Wilmington Instrument inaugurates a new web posting. Our intention is to bring important local, national, and international metrology news, memorable dates, and unusual metrology facts from the past, present, and future, in a brief format.
This time we will spotlight one of the fundamental metrology concepts:
As the backbone of metrology, traceability substantiates and provides a clear understanding of the rank of the measurement result in the measurement hierarchy.
It also provides the evidence of the embodiment of the unit of measure in relation with the measured quantity, measuring standard, measuring instrument or system, environment, method, operator and all other components and sub-components present in a measurement operation.
Traceability also provides the overall characterization of the measurement activity in a testing and/or calibration laboratory.
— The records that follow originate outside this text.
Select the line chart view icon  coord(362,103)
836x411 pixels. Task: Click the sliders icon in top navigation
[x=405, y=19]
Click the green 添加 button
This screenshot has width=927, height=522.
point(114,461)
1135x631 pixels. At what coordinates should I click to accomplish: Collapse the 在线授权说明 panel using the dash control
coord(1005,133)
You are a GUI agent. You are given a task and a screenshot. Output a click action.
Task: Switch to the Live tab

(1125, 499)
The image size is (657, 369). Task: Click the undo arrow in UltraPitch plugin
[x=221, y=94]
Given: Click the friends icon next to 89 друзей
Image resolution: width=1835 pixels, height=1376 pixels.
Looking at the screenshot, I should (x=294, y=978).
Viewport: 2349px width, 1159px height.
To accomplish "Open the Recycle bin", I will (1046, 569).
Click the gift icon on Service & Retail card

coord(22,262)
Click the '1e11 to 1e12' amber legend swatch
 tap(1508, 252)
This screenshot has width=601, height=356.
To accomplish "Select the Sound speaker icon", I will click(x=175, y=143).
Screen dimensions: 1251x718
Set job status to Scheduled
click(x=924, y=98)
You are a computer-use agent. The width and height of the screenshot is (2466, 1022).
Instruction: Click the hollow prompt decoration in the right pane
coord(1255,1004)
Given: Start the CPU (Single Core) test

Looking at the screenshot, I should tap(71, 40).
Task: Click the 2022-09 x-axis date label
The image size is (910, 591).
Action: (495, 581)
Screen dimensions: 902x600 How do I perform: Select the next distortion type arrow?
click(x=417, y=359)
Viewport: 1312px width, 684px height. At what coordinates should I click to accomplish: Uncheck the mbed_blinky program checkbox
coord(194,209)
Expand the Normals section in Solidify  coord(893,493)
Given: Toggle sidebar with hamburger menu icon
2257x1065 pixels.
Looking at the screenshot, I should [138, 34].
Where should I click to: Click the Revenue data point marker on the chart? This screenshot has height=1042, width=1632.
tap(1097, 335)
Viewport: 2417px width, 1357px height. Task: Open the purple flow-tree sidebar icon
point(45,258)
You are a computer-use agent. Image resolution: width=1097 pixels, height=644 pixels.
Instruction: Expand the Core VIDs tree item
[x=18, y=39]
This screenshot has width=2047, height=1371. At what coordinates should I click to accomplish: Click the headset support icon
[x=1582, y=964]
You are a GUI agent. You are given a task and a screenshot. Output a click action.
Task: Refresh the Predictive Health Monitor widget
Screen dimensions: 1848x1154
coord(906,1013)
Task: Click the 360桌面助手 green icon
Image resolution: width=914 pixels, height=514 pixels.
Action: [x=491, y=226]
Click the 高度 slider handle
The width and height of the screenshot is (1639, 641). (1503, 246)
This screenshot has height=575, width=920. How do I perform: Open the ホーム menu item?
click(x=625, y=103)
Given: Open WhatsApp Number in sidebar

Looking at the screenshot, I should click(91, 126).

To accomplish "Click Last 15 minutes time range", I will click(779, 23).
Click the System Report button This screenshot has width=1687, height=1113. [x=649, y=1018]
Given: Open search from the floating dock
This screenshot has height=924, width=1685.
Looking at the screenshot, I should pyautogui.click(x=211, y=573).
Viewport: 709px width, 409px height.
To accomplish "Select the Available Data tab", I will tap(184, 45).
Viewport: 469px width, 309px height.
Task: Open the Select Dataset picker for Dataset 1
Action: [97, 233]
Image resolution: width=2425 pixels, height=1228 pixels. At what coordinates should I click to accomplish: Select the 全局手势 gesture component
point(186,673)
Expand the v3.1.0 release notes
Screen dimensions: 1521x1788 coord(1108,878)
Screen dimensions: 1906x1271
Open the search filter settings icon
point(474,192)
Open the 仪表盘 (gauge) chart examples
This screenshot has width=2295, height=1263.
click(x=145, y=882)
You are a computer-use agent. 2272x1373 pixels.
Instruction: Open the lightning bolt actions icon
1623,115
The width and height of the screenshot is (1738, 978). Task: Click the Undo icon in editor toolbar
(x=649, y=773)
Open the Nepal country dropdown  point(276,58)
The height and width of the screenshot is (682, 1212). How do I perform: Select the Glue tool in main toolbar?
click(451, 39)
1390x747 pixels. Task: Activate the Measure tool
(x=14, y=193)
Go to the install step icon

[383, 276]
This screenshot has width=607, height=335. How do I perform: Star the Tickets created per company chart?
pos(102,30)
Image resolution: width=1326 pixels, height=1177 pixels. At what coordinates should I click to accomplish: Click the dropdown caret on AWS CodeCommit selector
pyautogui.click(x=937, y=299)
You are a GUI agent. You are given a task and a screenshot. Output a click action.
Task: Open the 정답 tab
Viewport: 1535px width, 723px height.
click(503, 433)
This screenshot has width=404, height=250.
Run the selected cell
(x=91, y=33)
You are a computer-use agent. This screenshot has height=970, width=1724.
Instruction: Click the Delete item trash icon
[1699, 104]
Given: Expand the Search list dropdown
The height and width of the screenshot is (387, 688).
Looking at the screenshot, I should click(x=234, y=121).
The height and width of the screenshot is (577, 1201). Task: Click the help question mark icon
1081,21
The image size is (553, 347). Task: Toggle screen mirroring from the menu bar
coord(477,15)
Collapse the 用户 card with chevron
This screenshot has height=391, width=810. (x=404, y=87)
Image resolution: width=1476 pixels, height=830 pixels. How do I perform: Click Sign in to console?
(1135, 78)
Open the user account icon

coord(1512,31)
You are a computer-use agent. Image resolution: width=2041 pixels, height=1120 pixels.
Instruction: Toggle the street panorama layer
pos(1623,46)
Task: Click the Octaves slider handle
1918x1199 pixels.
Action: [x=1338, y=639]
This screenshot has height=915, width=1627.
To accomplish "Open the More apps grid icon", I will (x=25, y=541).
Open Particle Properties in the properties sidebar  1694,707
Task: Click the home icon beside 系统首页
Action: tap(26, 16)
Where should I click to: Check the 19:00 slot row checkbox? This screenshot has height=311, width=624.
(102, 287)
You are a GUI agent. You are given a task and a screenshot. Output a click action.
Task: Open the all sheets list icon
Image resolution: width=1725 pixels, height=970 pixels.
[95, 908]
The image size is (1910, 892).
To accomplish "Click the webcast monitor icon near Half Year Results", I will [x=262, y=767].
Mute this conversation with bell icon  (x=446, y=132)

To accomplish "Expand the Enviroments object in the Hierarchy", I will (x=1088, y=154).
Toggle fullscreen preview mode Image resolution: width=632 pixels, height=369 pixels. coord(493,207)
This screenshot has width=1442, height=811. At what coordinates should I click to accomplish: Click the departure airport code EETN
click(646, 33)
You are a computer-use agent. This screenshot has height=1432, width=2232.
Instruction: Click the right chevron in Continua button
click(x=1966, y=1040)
Together with the measurement uncertainty, traceability indicates the laboratory level in terms of equipment, personnel training and measurement capabilities.
Definition (as provided in International Vocabulary of Metrology – Basic and General Concepts and Associated Terms (VIM 3rd edition), JCGM 200:2012, BIPM, without Notes:
“Metrological traceability 2.41 (6.10):
property of a measurement result whereby the result can be related to a reference through a documented unbroken chain of calibrations, each contributing to the measurement uncertainty”
A traceability diagram or chart may also be called traceability block diagram of a measurement process. Such chart would show the hierarchy of measuring instruments used to measure a given quantity, tracing the order of succession, and the accuracy, of the operations of disseminating the unit of measurement of that quantity. A block diagram of a hierarchy of a measurement process would show the inter-relationship between reference and working standards of various orders of accuracy.